Plans for a hydrogen plant in the South are a waste of time and energy, writes Philip Temple.
The boosters are at it again, attracting the interest of foreign investors always eager to find a new place to splash their cash and suck the profits offshore.
This time it is the chimera of a green hydrogen plant to use the ‘‘surplus’’ Manapouri power if the Tiwai aluminium smelter shuts down in three years’ time.
Hydrogen is being touted as a clean source of energy that would power road transport. But it would be the least efficient solution to reducing our carbon footprint and a wasteful use of Manapouri electricity.
First, hydrogen is a place to store energy, an energy vector, not a source of energy.
‘‘Green hydrogen’’ is obtained by passing an electric current from a ‘‘renewable’’ generator through water, breaking the molecule of the liquid (electrolysis) and separating hydrogen from oxygen, without other emissions.
The first issue is that hydrogen needs a high level of electricity consumption to produce. The best electrolysis plants achieve a performance of 70%, meaning 30% of the energy is lost and does not accumulate in the hydrogen molecules produced. But this best performance only occurs under ideal conditions and with very sophisticated and costly plants. More realistically, the yield is about 50%. The other 50% of the energy is simply lost.

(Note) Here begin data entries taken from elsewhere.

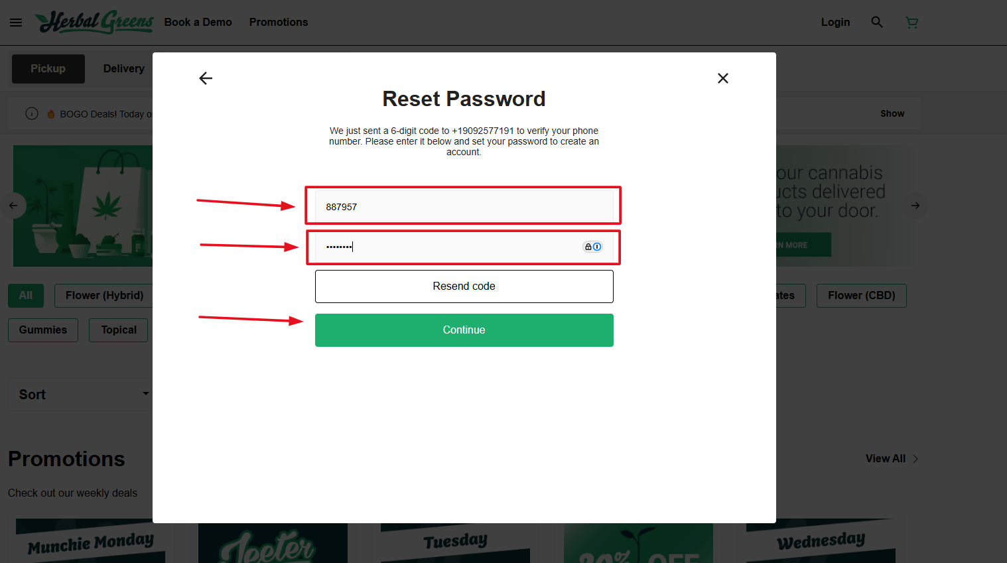Expand promotions via View All chevron
This screenshot has width=1007, height=563.
coord(915,459)
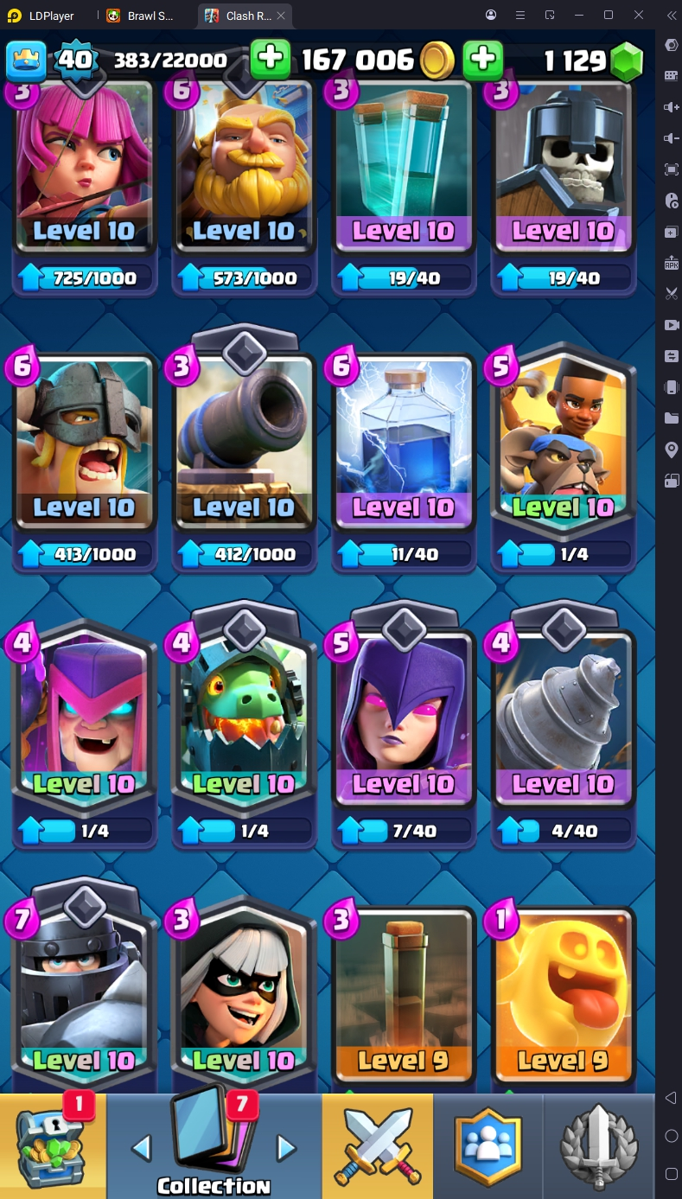The image size is (682, 1199).
Task: Click the green gem icon
Action: (x=626, y=61)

Secondly, the efficiency of hydrogen engines is low. Hydrogen can be burnt directly in a petrol engine but then only 15% to 20% of the hydrogen energy would be used (that is, only between 7.5% and 10% of the initially generated electrical energy).
Even by using the most efficient fuel cells (and making the engine more complex, because a battery is also required) the performance is around 50% (that is, only 25% of the initial electrical energy used).

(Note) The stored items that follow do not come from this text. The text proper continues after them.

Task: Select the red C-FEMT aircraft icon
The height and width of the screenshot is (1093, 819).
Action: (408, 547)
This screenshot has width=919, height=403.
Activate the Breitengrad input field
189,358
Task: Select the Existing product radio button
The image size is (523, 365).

By comparison, an electric motor directly driven from the grid (such as in an electric train) has efficiencies that are consistently above 75% or 80%. Hydrogen is more useful in providing industrial heat, but not in replacing diesel engines in our fleet of trucks and heavy machinery.

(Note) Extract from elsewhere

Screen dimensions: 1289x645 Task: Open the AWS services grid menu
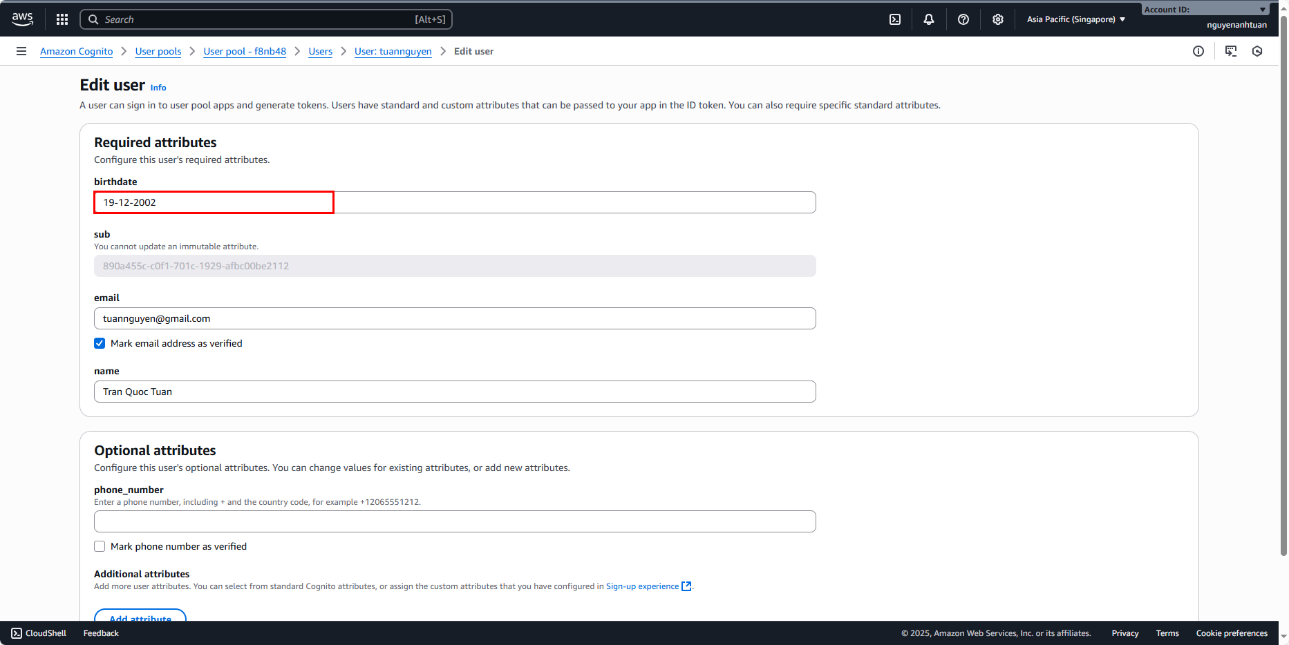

Then there are the very real storage problems. To achieve an acceptable volume energy density, hydrogen must be contained at high pressure. This is generally 750 atmospheres (this is the pressure at a depth of 7500 metres under the sea) in order to have an energy density that is only half that of natural gas at normal pressure.
These high pressures require additional energy to compress it and containers with exceptionally dense walls (more costs). It also must be refrigerated before compression to avoid the temperature rising too much (more energy expenditure). Let alone the dangers posed by a crack or a moderately strong impact on the tank. Hydrogen escapes easily from any container, even one with dense walls and well sealed. Losses of between 2% and 3% per day are normal, which implies that hydrogen has to be consumed within a few days of production.
Finally, hydrogen corrodes steel. In carbon steel tanks and pipes, hydrogen forms hydrides which over time make them brittle until they break. The solution is to cover them with special films called liners, but these are not without their problems (they withstand thermal contrasts and mechanical stresses poorly). Also, they are manufactured with oil, adding to the carbon footprint.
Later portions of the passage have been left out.